[Collected data entries]
=====

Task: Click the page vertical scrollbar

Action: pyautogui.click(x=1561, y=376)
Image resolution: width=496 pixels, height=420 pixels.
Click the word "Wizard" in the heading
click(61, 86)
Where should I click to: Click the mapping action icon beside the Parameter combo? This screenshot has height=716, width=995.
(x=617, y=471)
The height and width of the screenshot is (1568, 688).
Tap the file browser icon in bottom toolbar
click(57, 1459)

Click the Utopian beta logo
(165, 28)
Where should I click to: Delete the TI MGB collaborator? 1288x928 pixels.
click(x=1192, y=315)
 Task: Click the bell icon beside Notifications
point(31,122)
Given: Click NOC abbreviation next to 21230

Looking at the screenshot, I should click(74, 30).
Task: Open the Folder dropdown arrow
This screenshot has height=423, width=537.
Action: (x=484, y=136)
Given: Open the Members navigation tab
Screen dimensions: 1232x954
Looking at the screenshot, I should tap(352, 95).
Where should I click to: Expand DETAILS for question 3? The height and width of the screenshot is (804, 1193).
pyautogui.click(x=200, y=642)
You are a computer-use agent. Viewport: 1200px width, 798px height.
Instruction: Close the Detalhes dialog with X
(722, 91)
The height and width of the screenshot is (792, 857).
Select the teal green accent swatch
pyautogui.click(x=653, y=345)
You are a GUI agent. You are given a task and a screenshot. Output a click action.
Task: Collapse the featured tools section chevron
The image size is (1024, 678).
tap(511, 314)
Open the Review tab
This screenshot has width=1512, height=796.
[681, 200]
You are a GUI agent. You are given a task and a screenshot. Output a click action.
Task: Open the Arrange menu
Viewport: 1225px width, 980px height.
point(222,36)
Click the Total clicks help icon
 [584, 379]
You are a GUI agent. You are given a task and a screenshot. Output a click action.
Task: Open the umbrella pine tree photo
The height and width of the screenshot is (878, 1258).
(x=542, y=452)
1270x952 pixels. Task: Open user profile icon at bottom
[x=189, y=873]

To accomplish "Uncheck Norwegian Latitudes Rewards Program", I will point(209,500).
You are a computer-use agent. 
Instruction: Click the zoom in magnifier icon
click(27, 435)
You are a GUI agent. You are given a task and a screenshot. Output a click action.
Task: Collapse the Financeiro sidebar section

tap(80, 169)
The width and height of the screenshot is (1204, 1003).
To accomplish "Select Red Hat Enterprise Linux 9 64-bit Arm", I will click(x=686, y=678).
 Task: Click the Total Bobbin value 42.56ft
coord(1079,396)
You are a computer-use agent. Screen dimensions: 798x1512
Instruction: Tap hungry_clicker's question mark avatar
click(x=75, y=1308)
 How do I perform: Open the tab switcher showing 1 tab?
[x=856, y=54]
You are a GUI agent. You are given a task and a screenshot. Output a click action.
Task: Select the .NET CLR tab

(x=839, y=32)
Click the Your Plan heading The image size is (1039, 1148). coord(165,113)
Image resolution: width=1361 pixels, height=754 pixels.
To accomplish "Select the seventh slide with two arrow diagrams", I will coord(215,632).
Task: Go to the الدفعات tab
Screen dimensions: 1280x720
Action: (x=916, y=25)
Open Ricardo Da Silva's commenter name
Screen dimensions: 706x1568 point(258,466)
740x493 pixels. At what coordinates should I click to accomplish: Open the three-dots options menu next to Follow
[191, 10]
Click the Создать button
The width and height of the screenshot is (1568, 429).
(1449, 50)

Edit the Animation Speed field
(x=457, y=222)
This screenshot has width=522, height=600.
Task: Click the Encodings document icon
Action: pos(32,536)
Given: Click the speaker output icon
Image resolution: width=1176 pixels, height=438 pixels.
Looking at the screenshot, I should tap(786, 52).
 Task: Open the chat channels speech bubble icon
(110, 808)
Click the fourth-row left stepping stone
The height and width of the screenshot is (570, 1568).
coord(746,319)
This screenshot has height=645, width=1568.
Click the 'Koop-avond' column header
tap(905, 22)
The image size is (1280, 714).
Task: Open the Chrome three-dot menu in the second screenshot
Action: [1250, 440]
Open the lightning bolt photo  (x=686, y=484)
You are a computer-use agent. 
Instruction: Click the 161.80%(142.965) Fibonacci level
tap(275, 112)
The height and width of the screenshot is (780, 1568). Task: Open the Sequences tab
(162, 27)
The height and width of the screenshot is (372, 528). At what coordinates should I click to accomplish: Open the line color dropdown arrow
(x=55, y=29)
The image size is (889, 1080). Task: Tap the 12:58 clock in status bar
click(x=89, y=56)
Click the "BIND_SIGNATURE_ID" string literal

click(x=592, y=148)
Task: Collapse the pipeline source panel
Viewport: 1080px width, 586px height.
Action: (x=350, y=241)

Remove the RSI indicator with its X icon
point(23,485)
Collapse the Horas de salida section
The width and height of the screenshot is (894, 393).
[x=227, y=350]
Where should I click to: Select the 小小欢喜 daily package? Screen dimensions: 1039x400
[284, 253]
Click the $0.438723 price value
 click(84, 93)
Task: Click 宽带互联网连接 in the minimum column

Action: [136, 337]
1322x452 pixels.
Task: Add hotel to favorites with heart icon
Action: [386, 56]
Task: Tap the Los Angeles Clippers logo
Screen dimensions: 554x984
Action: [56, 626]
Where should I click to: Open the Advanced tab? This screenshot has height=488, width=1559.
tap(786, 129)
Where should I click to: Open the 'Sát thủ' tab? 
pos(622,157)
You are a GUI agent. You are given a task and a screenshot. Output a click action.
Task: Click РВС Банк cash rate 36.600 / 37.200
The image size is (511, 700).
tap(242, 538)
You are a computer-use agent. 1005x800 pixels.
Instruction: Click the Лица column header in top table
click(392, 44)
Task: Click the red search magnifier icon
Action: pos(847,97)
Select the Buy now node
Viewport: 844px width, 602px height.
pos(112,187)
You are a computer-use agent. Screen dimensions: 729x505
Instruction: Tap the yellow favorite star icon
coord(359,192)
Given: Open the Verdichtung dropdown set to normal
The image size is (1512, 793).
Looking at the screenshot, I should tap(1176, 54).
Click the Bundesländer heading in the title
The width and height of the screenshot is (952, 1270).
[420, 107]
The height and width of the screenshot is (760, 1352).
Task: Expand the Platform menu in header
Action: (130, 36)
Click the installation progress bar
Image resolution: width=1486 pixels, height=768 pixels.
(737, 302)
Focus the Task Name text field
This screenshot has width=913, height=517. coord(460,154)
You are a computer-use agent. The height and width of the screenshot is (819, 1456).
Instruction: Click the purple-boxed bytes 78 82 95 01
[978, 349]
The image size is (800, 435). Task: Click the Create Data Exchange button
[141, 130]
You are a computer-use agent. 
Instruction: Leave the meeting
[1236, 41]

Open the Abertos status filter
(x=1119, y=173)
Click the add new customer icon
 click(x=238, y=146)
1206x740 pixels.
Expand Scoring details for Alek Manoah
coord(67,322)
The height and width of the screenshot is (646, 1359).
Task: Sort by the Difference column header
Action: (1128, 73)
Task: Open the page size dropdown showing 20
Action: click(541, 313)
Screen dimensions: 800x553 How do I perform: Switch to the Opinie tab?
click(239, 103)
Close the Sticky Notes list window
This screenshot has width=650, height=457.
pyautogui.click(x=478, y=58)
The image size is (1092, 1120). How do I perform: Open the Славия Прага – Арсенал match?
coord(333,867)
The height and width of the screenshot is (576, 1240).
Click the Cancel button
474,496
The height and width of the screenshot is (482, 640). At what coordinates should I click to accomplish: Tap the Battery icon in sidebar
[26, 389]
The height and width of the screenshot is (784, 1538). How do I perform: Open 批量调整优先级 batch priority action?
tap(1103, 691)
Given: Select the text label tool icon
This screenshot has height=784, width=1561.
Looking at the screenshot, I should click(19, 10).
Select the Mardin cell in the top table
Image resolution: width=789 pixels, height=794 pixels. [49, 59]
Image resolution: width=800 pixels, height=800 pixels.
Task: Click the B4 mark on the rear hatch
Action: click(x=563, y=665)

=====

- _Required work_: Retype exactly the lines of the data above that fall between the line with "Task: Open the Folder dropdown arrow" and the line with "The width and height of the screenshot is (1204, 1003).", inclusive, and add nothing.

- _Answer section_:
Task: Open the Folder dropdown arrow
This screenshot has height=423, width=537.
Action: (x=484, y=136)
Given: Open the Members navigation tab
Screen dimensions: 1232x954
Looking at the screenshot, I should tap(352, 95).
Where should I click to: Expand DETAILS for question 3? The height and width of the screenshot is (804, 1193).
pyautogui.click(x=200, y=642)
You are a computer-use agent. Viewport: 1200px width, 798px height.
Instruction: Close the Detalhes dialog with X
(722, 91)
The height and width of the screenshot is (792, 857).
Select the teal green accent swatch
pyautogui.click(x=653, y=345)
You are a GUI agent. You are given a task and a screenshot. Output a click action.
Task: Collapse the featured tools section chevron
The image size is (1024, 678).
tap(511, 314)
Open the Review tab
This screenshot has width=1512, height=796.
[681, 200]
You are a GUI agent. You are given a task and a screenshot. Output a click action.
Task: Open the Arrange menu
Viewport: 1225px width, 980px height.
point(222,36)
Click the Total clicks help icon
 [584, 379]
You are a GUI agent. You are given a task and a screenshot. Output a click action.
Task: Open the umbrella pine tree photo
The height and width of the screenshot is (878, 1258).
(x=542, y=452)
1270x952 pixels. Task: Open user profile icon at bottom
[x=189, y=873]

To accomplish "Uncheck Norwegian Latitudes Rewards Program", I will point(209,500).
You are a computer-use agent. 
Instruction: Click the zoom in magnifier icon
click(27, 435)
You are a GUI agent. You are given a task and a screenshot. Output a click action.
Task: Collapse the Financeiro sidebar section

tap(80, 169)
The width and height of the screenshot is (1204, 1003).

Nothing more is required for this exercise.